4. Game of Thrones (George R.R. Martin) I’m one of 98 people who had no idea GoT was a book before I saw Sean Bean swinging a big-ass sword on HBO. I broke up with the fantasy genre after high school, but Martin helped us patch things up.
5. The Long Winter (Laura Ingalls Wilder) My guiltiest of guilty pleasures. Winter comes, the entire family almost dies, the trains stop, there’s never more than three days between blizzards, and the nearest Cub is 600 miles and 80 years in the future.

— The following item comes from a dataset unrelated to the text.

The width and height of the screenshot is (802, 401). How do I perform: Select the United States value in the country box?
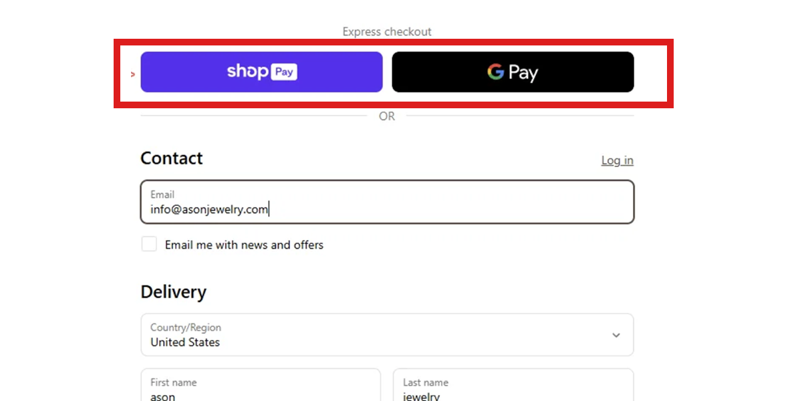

Davidson is the best-selling author of You & I, Me & You and Undead and Underwater.
 

From Fiona McCrae:

1. The Flamethrowers (Rachel Kushner)
2. The Woman Upstairs (Claire Messud)
3. Billy Lynn’s Long Halftime Walk (Ben Fountain) Before Fountain wrote this, his editor had told him to abandon a manuscript he’d been working on for many years. I have to admire the author’s persistence.
4. Let the Dark Flower Blossom (Norah Labiner) Described as a “literary ambush”—perfect for a stormy summer night.
5. River of Smoke (Amitav Ghosh) The second novel in the riveting Ibis trilogy set in India. The first was shortlisted for the Man Booker Prize (Britain’s National Book Award equivalent).

McCrae is the director and publisher of Graywolf Press.
 


Three For the Road

Pack ’em, read ’em, leave ’em at the cabin

Mary and Lou and Rhoda and Ted
By Jennifer Keishin Armstrong (Simon & Schuster, $26)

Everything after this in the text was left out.